Reliable systems for micro aerial vehicles — Supply resilience

Editor's Note: Embedded designers must contend with a host of challenges in creating systems for harsh environments. Harsh environments present unique characteristics not only in terms of temperature extremes but also in areas including availability, security, very limited power budget, and more. In Rugged Embedded Systems, the authors present a series of papers by experts in each of the areas that can present unusually demanding requirements. A separate excerpt of the book addresses fundamental concerns in reliability and system resiliency.

Elsevier is offering this and other engineering books at a 30% discount. To use this discount, click here and use code ENGIN317 during checkout.

Adapted from Rugged Embedded Systems, Computing in Harsh Environments, by Augusto Vega.

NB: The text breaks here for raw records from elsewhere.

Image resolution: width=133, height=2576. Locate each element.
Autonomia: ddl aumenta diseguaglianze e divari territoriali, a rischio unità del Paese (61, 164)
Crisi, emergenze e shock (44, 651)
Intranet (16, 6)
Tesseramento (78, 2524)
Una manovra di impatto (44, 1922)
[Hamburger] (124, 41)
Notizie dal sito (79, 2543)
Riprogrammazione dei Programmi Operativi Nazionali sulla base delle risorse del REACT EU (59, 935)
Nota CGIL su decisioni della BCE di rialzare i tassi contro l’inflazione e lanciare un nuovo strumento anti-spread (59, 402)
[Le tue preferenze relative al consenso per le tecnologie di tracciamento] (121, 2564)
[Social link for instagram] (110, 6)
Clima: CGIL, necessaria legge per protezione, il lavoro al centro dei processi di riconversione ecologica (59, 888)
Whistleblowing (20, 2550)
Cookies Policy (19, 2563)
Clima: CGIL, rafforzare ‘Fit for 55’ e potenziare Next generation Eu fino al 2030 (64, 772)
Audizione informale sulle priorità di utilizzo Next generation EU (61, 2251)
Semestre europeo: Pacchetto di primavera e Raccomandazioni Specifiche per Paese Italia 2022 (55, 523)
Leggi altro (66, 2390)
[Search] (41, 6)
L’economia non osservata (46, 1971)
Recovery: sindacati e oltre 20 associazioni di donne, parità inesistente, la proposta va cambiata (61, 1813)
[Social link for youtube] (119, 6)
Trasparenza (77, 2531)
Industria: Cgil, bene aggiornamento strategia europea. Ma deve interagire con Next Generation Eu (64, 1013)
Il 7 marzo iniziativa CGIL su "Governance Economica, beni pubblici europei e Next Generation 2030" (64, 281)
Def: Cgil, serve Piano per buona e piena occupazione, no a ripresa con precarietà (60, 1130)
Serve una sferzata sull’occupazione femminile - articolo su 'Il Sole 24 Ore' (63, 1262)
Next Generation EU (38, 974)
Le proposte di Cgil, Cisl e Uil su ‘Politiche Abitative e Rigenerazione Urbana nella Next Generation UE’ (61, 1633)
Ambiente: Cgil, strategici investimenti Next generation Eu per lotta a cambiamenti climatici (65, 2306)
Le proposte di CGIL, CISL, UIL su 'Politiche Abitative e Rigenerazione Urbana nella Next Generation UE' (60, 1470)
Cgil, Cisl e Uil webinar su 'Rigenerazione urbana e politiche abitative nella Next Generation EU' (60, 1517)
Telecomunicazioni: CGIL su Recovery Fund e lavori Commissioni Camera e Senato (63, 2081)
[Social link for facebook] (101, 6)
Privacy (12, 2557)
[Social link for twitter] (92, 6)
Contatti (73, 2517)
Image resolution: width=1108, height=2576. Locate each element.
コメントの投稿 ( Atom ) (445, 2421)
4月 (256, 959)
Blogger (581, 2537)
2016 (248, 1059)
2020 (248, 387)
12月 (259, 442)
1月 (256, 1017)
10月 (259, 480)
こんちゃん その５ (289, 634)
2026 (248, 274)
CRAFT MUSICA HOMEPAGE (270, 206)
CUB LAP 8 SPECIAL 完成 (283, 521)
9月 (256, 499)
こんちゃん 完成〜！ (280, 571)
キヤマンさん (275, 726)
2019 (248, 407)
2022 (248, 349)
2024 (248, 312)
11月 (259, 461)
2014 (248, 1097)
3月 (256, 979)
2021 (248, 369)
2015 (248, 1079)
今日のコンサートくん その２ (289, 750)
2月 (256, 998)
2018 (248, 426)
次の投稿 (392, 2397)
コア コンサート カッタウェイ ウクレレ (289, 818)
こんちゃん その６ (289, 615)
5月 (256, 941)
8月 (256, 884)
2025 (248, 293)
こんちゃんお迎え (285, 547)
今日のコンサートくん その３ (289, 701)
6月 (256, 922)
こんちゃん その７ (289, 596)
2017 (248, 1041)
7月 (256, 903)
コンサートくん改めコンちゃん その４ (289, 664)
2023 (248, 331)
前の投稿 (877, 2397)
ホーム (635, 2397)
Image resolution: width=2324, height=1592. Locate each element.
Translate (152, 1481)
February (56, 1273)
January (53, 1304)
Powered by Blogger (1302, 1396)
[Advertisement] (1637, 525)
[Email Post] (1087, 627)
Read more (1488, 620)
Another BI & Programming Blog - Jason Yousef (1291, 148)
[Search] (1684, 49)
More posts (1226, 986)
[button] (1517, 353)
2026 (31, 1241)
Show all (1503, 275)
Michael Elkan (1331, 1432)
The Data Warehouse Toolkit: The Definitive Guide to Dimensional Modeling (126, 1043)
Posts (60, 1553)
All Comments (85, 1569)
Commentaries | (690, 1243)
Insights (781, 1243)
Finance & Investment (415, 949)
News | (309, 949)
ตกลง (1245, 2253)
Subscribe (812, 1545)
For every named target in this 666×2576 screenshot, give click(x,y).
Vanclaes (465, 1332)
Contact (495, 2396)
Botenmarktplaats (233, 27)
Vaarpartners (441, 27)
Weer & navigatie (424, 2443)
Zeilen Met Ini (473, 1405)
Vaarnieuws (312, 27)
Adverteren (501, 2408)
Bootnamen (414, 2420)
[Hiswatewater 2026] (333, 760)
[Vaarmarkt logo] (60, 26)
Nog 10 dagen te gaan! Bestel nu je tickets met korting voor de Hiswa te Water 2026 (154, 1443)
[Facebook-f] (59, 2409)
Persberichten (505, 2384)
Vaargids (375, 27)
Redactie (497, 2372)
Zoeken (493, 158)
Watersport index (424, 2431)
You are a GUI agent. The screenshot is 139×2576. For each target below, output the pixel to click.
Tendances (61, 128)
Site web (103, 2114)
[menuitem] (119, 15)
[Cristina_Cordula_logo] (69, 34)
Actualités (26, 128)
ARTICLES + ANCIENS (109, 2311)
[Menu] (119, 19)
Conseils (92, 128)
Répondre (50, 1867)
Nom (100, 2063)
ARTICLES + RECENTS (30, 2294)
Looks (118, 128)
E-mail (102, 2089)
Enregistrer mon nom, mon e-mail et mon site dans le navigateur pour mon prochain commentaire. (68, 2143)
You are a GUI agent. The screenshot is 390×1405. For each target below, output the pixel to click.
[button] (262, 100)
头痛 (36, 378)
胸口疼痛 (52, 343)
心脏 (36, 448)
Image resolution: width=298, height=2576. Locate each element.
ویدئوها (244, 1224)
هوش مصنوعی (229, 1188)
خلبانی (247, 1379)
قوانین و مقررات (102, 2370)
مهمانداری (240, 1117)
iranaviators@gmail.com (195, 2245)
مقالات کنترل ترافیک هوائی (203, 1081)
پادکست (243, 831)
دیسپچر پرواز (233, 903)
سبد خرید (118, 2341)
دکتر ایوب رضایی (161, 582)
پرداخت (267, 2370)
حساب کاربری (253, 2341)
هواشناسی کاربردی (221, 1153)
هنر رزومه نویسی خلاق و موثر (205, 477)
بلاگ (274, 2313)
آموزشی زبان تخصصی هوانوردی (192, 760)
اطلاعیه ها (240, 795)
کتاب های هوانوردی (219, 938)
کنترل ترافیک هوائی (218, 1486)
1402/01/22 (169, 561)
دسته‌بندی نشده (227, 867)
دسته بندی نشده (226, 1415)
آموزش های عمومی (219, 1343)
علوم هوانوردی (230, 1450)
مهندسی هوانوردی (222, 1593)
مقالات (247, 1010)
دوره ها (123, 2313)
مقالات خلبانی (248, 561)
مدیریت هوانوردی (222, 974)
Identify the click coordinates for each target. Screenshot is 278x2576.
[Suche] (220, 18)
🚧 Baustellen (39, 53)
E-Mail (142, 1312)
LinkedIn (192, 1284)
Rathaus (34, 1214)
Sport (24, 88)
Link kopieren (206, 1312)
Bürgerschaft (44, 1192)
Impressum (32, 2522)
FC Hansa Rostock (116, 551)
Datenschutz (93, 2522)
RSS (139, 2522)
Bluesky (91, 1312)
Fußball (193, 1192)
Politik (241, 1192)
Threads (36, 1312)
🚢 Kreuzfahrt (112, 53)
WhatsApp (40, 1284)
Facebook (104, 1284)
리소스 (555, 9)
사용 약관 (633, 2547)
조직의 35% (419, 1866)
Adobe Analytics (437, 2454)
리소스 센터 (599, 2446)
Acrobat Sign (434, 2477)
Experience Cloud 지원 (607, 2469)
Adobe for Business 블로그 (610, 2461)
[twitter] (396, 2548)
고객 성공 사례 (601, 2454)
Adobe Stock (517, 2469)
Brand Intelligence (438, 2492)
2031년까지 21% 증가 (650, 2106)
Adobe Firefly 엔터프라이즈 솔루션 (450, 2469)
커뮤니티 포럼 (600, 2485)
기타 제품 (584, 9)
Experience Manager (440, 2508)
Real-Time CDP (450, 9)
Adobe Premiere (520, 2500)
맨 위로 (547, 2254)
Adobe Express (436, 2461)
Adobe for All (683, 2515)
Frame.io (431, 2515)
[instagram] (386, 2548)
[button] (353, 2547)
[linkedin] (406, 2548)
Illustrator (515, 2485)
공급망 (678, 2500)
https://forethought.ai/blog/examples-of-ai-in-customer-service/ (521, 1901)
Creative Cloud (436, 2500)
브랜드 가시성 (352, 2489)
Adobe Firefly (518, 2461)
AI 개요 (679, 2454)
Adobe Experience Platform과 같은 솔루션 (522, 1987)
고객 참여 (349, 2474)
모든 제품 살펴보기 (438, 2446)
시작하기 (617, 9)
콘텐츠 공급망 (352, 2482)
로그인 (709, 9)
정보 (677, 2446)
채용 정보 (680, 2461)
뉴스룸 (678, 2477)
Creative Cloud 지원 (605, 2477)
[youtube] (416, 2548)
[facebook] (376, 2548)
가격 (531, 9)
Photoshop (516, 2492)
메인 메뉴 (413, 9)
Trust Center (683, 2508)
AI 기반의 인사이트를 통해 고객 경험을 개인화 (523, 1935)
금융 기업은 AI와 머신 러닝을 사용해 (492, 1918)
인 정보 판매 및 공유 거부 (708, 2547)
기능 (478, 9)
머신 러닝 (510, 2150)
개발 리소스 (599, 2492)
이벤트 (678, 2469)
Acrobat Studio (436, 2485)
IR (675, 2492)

Pradip Bose, Alper Buyuktosunoglu.

CHAPTER 7. Reliable electrical systems for micro aerial vehicles and insect-scale robots: Challenges and progress (Cont.)
By X. Zhang, Washington University, St. Louis, MO, United States

5 SUPPLY RESILIENCE IN MICROROBOTIC SoC

Among the numerous challenges surrounding the SoC design for microrobotic applications, reliability, and performance of the system in the presence of supply noise is one critical problem to be addressed. Similar to many integrated computing systems, a microrobotic SoC employs synchronous digital logics in its central control unit and thus is susceptible to disturbance on the supply voltage.

However, the crucial weight and form factor constraints set the microrobotic SoC apart from conventional systems. Given the extremely stringent weight budget, extra external components must be avoided at all cost, which leads to the integration of on-chip DC-DC converter and the absence of external frequency reference. With such IVRs powered directly off a discharging battery, the microrobotic SoC experiences supply-noise characteristics different from conventional digital systems, where existing supply-noise mitigation techniques cannot be easily applied.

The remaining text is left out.